Lula, This is What the Living Do
- hbenfield5
- Mar 25, 2021
- 2 min read
Updated: Nov 19, 2021
Grandma, this is living. This is how it goes, full of disappointments and broken hearts; dreams that didn’t quite work out for you. This is the life that felt so unfair. Two marriages that left you abandoned, one child lost and two you pushed away. This is living, feeling alone and trapped – missing your own parents, brother and sister, and all those days from the past…often with fondness – often with pain and unworthiness. This is living – this is the sum total of what it means – the ache, the regret, the feeling of it just come up short for you. Yes, it is all there – written on your 95 year-old face and culminating with your youngest child stomping with rage on your grave.
This point is, I think you missed the living part – you missed the point of it all. You were so wrapped up in your fear and heartache that you didn’t see your son’s red hair in the summer sun. You didn’t feel your granddaughters hand gripping yours until it was too late to really grip back. You were stuck back on that Texas farm with a couple of long-dead mules, your Mama and your Papa, and an abandoned brick house.
Here’s what the living do do: we feel pain and fear and disappointment but we marvel at how tall our sons have grown this year. We marvel at the sweat on our baby’s forehead and the twinkle in his eyes. We sit with a confused child and explain about decimals and pronouns. We cuddle in the morning with our husband and wait to hear his sleeping breath at night. We tiptoe from room to room to check our children and see their still-small quiet peaceful faces. We bandage up a cut finger, we rub a sore tummy ache. We sit at dinner and watch the candles on the birthday cake. We dance with our son when he taps you on the shoulder and wants to dance to Pennies from Heaven.
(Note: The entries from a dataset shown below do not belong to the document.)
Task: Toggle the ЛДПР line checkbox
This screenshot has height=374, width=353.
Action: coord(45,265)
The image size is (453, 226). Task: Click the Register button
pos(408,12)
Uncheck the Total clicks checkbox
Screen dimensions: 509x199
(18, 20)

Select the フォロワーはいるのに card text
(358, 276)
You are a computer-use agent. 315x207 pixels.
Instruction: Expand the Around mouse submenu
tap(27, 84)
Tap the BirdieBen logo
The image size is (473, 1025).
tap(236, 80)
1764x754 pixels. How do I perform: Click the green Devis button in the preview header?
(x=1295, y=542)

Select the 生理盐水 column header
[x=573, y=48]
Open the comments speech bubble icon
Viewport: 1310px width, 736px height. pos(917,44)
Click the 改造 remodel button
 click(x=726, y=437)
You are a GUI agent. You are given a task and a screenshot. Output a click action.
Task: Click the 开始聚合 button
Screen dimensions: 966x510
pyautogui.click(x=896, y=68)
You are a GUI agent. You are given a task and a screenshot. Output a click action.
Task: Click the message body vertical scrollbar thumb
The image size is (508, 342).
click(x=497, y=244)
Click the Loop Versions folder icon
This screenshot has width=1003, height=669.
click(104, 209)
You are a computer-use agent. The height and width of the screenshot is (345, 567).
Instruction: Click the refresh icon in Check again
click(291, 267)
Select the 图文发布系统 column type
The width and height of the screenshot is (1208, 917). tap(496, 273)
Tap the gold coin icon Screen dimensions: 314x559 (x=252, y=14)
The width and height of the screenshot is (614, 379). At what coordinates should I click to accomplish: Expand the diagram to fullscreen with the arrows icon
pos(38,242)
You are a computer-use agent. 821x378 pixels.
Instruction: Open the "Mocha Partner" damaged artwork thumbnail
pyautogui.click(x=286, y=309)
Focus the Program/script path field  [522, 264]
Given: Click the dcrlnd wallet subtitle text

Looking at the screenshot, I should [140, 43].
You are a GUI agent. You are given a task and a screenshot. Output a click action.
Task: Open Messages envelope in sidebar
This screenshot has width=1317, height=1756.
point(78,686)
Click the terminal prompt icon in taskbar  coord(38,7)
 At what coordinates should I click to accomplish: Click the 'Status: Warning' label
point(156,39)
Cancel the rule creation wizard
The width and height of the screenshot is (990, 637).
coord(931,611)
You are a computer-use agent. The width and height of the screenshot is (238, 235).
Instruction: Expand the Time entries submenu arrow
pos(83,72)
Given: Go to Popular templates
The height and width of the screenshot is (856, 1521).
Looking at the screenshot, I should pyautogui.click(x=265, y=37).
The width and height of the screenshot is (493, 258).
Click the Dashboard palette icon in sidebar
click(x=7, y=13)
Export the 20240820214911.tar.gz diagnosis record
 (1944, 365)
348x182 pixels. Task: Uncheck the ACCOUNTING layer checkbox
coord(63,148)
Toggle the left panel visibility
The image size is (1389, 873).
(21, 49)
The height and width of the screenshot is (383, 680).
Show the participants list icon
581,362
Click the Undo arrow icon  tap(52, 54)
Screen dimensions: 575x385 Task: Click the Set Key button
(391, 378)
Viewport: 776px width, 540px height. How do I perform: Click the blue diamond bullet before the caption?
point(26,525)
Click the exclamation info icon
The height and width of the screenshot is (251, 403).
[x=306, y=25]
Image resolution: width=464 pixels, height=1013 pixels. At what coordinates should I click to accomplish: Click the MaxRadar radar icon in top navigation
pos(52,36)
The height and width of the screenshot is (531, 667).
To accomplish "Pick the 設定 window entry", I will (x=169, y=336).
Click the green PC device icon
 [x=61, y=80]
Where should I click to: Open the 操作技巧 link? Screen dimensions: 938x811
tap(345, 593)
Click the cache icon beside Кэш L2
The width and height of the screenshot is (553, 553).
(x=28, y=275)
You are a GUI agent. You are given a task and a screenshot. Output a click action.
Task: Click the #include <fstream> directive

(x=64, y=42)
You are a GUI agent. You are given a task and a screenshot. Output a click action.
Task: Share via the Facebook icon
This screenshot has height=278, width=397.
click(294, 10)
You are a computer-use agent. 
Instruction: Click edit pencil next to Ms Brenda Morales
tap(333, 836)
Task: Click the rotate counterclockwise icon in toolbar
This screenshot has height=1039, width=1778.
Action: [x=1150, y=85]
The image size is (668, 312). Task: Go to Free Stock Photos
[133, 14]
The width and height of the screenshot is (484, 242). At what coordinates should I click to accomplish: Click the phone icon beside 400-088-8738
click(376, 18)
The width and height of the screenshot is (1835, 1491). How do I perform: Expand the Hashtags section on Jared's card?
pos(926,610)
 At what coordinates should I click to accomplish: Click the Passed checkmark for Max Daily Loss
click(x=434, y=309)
We forgive, we forgive, we forgive. We forgive ourselves, we forgive our parents, we forgive life because truly the journey looks only like our perception of it. The sour parts were our lessons and the sweet our reward. This is living: making a cup of really great chai and sipping it in the crisp sun of morning. Smelling the air and seeing the ocean from my backyard.
This really is living: knowing that each moment holds so much beauty – beauty in pain and beauty in love and beauty in just being.